***** SELECTED EXCERPT
# Drop down ceiling help



## Xtremski77 (Feb 13, 2008)

Hello.
Im new to the site. I am doing a basement buildout for a customer. He wants me to install a drop ceiling. I have never done one before. There is no doubt i can do it im just not sure how long it would take. I know you guys dont like giving prices and im not asking for the "going rate". I just need help for install time. one room is 12x23 and the other is 10x22. Any help or suggestions would be greatly appreciated. Thanks


----------



## send_it_all (Apr 10, 2007)

National Estimator says:
$2.02 Sq. ft. for the grid
$1.49 Sq. Ft. for 2' x 4' textured tiles.

That is the national average before adding your mark up.
I have never bid t bar work, but I would probably charge about double that for labor and materials.
Comes out to about $1937 and change. I'm guessing that job would take a skilled guy with a helper about a day if the room is square.


----------



## send_it_all (Apr 10, 2007)

Just checked 2x4 tile price at Home Depot....2.50 s.f + tax. Pack of 10 tiles (80 s.f) = $32 + tax.


----------



## orson (Nov 23, 2007)

Why not sub it out? Drop ceilings are miserable to install IMO, but guys who do them all the time have lots of little tricks and methods to make them easier.

Would take a good ceiling guy no more than 2 days to do both rooms.


----------



## AtlanticWBConst (Mar 29, 2006)

Honestly....Please consider finding an "acoustic Ceiling" company in your area. You'd be surpised at the: Speed of installation, cost and rates... to sub it out.

We used to do our own, and still do certain installs, however, you can't beat the price and speed of the ceiling pros that do it for a living.

Yes...it is possible, to sub it out, and still make money off them.

...it's worth looking into.


----------



## Brock (Dec 16, 2007)

send_it_all said:


> Just checked 2x4 tile price at Home Depot....2.50 s.f + tax. Pack of 10 tiles (80 s.f) = $32 + tax.


OMG!!! that seems high. About triple the price last time I bought them. I'm glad I noticed this post because if I were to bid one now I would be way off. I think the last one we did was $2.00 per foot, and we paid less than a buck per ft. for all materials.


----------



## straycat74 (Mar 4, 2008)

I am usually just an observer. Never did the introduction yet, so this is my first post. Anyway, don't go to home depot, find an acoustical supply company near you. Call and talk to a salesman, give the room dimensions and they should lay it out and get a material list together for you. You material can vary a lot just depending on the tile you pick out. 
As for the install, if the rooms are only 10' and 12' wide, the install should go fairly easy. Estimate the time you think it will take, and that will be the price. You shouldn't end up far off either way. And then you have a reference point for your next one.:thumbsup:


----------



## Brock (Dec 16, 2007)

i got a little nervous when i read the post so i called a guy in the yellow pages. he said he does a standard 2' x 4' ceiling for $1.70 per foot. This includes all labor and materials for a complete job. that was more in line for what we have paid in the past.
**********
**OBJECTIVE**
Extract the passage of the drop ceiling thread from "As for the install, if" to "in the past.", copying it word for word.
***** LISTING
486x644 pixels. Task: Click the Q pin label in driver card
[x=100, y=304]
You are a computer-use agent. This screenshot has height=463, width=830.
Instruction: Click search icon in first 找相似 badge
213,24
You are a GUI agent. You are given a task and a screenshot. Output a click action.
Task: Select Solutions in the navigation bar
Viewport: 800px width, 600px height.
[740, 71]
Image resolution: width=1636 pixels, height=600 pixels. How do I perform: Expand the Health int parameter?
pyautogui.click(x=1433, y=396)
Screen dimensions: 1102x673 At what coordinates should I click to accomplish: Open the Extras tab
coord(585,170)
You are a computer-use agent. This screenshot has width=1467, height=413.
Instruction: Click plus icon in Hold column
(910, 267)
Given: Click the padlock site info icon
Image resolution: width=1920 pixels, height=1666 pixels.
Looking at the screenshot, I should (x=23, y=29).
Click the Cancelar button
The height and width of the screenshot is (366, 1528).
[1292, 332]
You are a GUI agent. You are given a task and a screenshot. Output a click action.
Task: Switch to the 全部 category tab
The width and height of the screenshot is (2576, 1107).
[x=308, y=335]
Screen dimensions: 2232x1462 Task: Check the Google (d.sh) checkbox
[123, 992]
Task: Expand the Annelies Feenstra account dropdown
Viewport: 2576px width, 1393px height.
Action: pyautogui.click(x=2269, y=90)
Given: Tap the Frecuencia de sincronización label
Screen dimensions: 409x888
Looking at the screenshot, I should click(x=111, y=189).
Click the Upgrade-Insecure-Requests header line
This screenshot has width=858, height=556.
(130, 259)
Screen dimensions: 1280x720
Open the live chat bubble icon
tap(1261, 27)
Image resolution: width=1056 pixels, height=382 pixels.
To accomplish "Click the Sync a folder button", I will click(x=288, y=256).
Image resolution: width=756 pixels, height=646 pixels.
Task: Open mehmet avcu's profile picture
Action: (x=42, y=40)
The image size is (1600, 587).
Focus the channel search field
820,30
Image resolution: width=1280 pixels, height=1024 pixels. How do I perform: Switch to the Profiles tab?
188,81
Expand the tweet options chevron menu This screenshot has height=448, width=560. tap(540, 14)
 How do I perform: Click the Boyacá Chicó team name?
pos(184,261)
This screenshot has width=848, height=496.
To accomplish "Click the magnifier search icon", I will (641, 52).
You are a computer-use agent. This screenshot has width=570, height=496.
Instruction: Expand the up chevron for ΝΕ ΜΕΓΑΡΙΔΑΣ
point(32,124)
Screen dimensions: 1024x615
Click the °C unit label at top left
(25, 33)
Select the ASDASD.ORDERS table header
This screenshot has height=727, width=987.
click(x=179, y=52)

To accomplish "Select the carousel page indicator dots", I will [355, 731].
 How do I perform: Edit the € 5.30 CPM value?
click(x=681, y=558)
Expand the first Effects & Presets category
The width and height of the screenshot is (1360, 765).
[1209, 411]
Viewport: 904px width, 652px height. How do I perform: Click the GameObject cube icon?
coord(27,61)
**********
**FINAL ANSWER**
As for the install, if the rooms are only 10' and 12' wide, the install should go fairly easy. Estimate the time you think it will take, and that will be the price. You shouldn't end up far off either way. And then you have a reference point for your next one.:thumbsup:


----------



## Brock (Dec 16, 2007)

i got a little nervous when i read the post so i called a guy in the yellow pages. he said he does a standard 2' x 4' ceiling for $1.70 per foot. This includes all labor and materials for a complete job. that was more in line for what we have paid in the past.